*Given passage*.
Pluto’s Pain: The Unsung Story of Ceres

20 07 2012

Pluto is once again in the press, astronomers having recently discovered a fifth moon about the tiny, icy world.  -And, again, Pluto’s official designation as a “dwarf planet” is coming under fire.

However, Pluto’s pain really hearkens back to a much older story – one of an unsung planet that stood proudly in the rightful lineup alongside Earth, Venus, Mars, and the rest of the household-name kin of the Solar System for nearly a half-century, yet today nearly no one knows its name:

This is the oft-overlooked story of the scrappy planet Ceres [planet symbol:], which ultimately becomes the story of Pluto.

A Persistent Pattern

The story begins in the late 1700s, when the maturing discipline of astronomy discovered what was believed to be a pattern in the orbital semi-major axes (read: distances between) the planets.  The Cliff’s Notes version of the orbital mechanics here is that there appeared to be a gap between Mars and Jupiter where another planet should have been.

Thus at the turn of the 19th Century began a concerted effort to find this missing world, bringing to bear a contingent of respected astronomers and an arsenal of the most advanced telescopes the science of the time had to offer.

It wasn’t long before they hit paydirt.

(In an ironic turn, I should note that the subsequent discovery was made despite the fact that the ultimate logic of this proposition – the Titius-Bode Law – turned out to be wrong!)

*Exercise data*.

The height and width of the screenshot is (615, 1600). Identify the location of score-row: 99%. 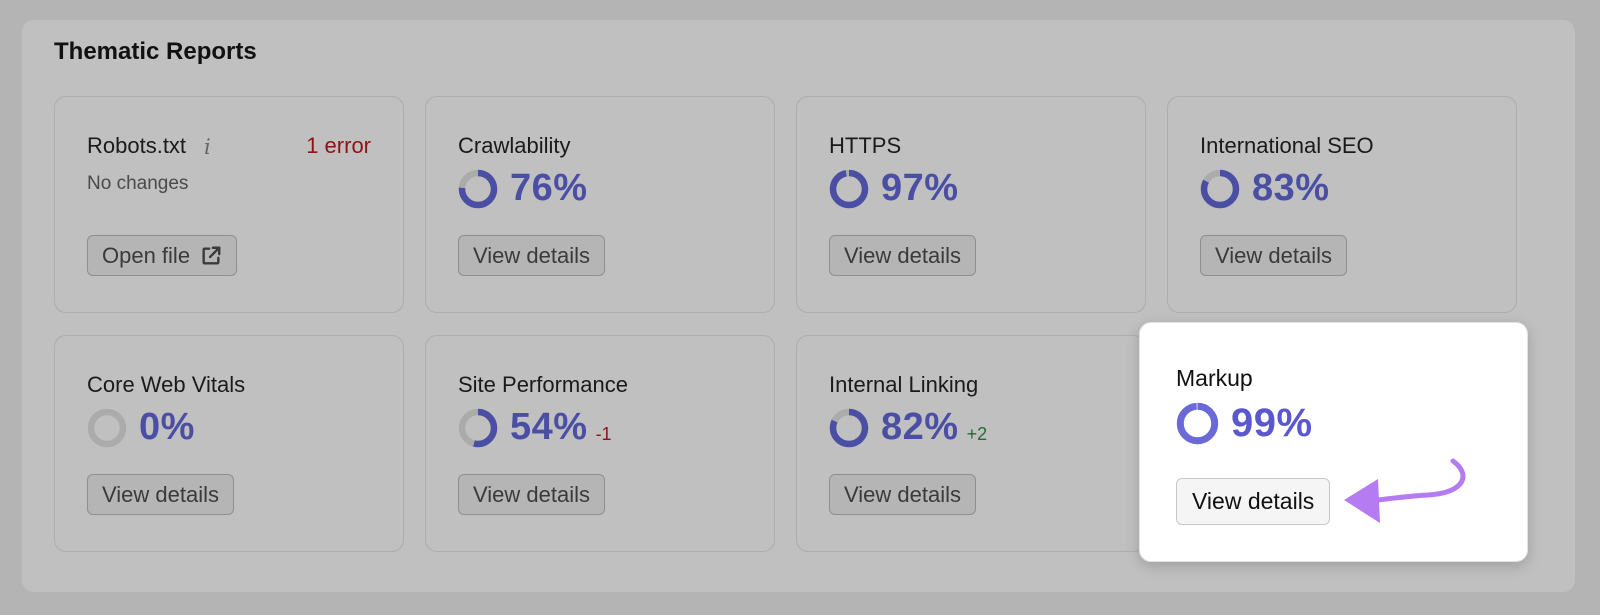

*What you will do*.
1. Write out the Ceres article from "Pluto’s Pain: The" up to and including "coming under fire.".
2. In one to three sentences, explain why, according to the Ceres article, astronomers at the turn of the 19th Century began a concerted search for a planet between Mars and Jupiter.

*Solutions to the exercise*.
1.
Pluto’s Pain: The Unsung Story of Ceres

20 07 2012

Pluto is once again in the press, astronomers having recently discovered a fifth moon about the tiny, icy world.  -And, again, Pluto’s official designation as a “dwarf planet” is coming under fire.

2. In the late 1700s, astronomers believed they had found a pattern in the orbital semi-major axes of the planets, meaning the distances between them. That pattern seemed to leave a gap between Mars and Jupiter where another planet should have been, so they set out to find the missing world.